QUESTIONS TO ANSWER:
#1 In the colonoscopy column, at about what age is a first colonoscopy supposed to be done?
#2 Continue the colonoscopy column from its last sentence, in the same wry first-person voice.

Eric Bergeson: Let’s talk about my colonoscopy
Last week, I passed the final test for adulthood.
The exam? Not only did I make an appointment for my first colonoscopy, which we’re supposed to do at about age 50, but I showed up for it and sailed through without making a single juvenile, smart-aleck remark.
My restraint lasted until the next social occasion when I delivered a detailed monologue about the whole procedure. But by then, I had passed. I was officially an adult.
I have dreaded reaching this age for years, not because I am getting older, but because it means that I have to get probed and prodded for no good reason other than to stave off death.
Filling a tooth is painful, but after 30 minutes, you are better off than you were before.
Having some brute dig out your ingrown toenail is unpleasant, yet after the procedure, you are better off than you were before.
But all these after-50 probings and tests improve nothing. Either you are normal, in which case the test was a waste of time, or they find something very wrong you didn’t know about hours before.
The natural human response is to not want to know. Psychologists call it denial. Putting off important but annoying health procedures is denial.

GIVEN INFORMATION:
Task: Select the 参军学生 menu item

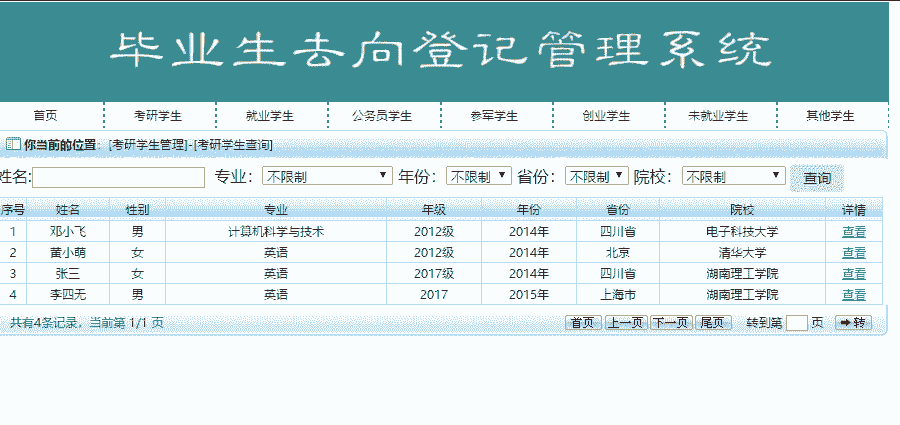Action: click(494, 115)
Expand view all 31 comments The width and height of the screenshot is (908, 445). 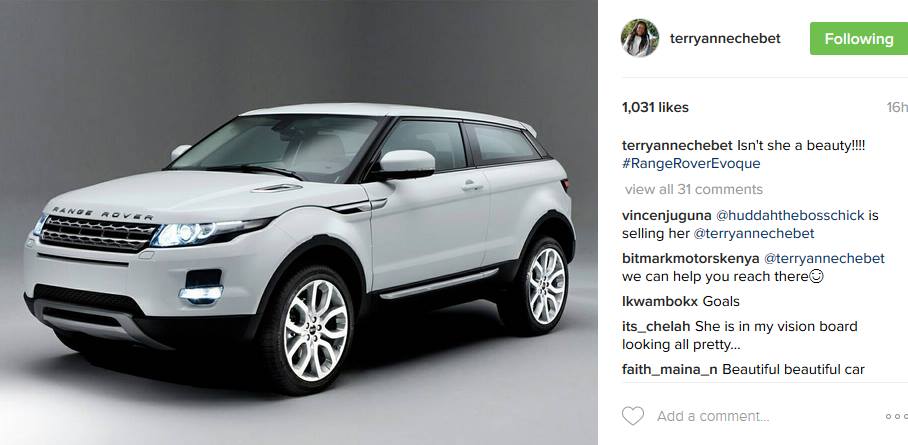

TASK-BY-TASK RESULTS:
#1 At about age 50.

#2
We procrastinate until something is really wrong, which is like not checking the oil until the heat light comes on. By that time, it is too late.
Adulthood means tackling unpleasant tasks and putting them behind you, knowing that you put up with a little short-term misery for long-term peace of mind.
What I didn’t realize is that adulthood also means you become eager to discuss intimate medical procedures at the dinner table.
My parents, certified adults both, have done this for decades. A little surgical discussion over mashed potatoes doesn’t bother them a bit.
At age 43, I was promoted from the kids folding tables in the rec room up to the big table for Thanksgiving dinner. I longed to find out what they had been talking about all these years up at the adult oak dining set.
I should have stayed at the wiggly kids’ tables. Even if I don’t understand the kids’ video game talk, at least it doesn’t make me gag.
Talk at the solid adult table always turns to medical matters, at least if there are no pending divorces. Medical matters provide the only drama in their otherwise stable existence.
We have a pharmacist in the family. When he shows for Thanksgiving, you barely get past the table prayer before somebody starts quizzing him about their innards and outards.
In fact, Mr. Pharmacist got promoted to the adult table long before he turned forty-three. I realize now it was due to his medical expertise. He is more a consultant than a cousin.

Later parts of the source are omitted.